Should you let Google index your PDFs?

Should you let Google index your PDFs?

PDF file lead magnets are a great way to get more leads and subscribers for your email list. PDF files are also great for selling books and other content on your blog.

Most people however just upload the PDFs to their server and don’t really bother hiding them from the prying eyes of Google and other search engines.

In this article you’ll find out why you should hide the PDFs on your website and how to do it.

Why you should hide the PDFs on your website?
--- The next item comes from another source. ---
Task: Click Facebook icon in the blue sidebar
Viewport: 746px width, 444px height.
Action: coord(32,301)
Google indexes and displays PDF files in search results because your PDF contains keywords that Google might find useful in search results. This means that even people who aren’t really looking to download your PDF without signing up can do so.
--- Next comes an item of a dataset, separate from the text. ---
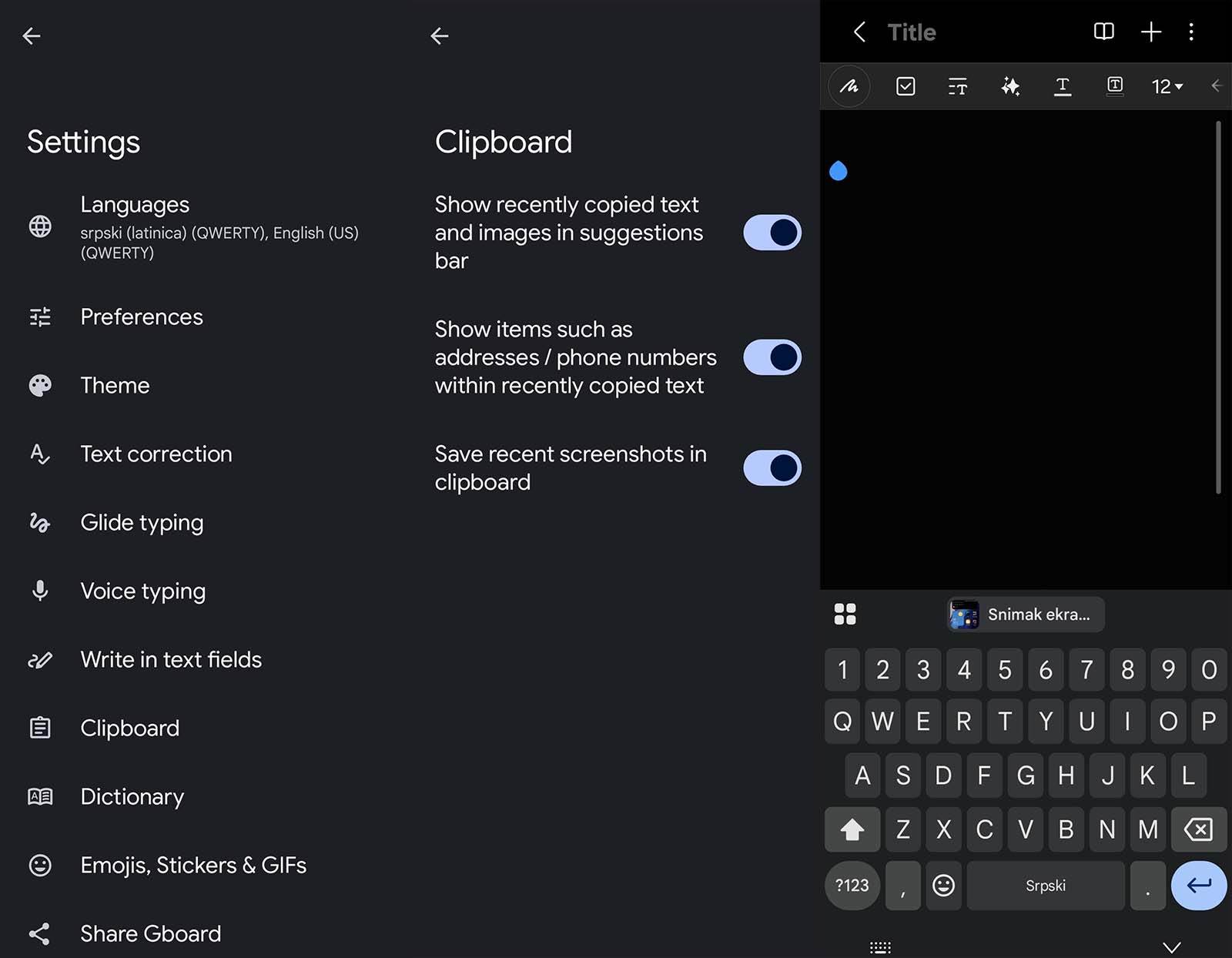Collapse the keyboard with the down chevron

[x=1171, y=947]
When they do, they will bypass your email signup and will get the benefits of reading your lead magnet.

It’s even worse if the PDF is paid. This means that people are getting access to what you are selling, for free!

And it’s not even difficult to search for PDFs on the internet:

Websites like PDFsearchengine provide an easy way to search for PDF files on the web.

You can even use Google’s own advanced search. All you have to do is to enter the domain name of the website and select file type as PDF. Voila, you can find all PDF files indexed by Google. Try it right now and see how many of your PDFs are visible to anyone willing run a simple Google search.

It’s not really ethical, but you can also run such a search for your competitors PDFs to learn how to gain a competitive advantage!

(Be a good sport and delete them once you have read them)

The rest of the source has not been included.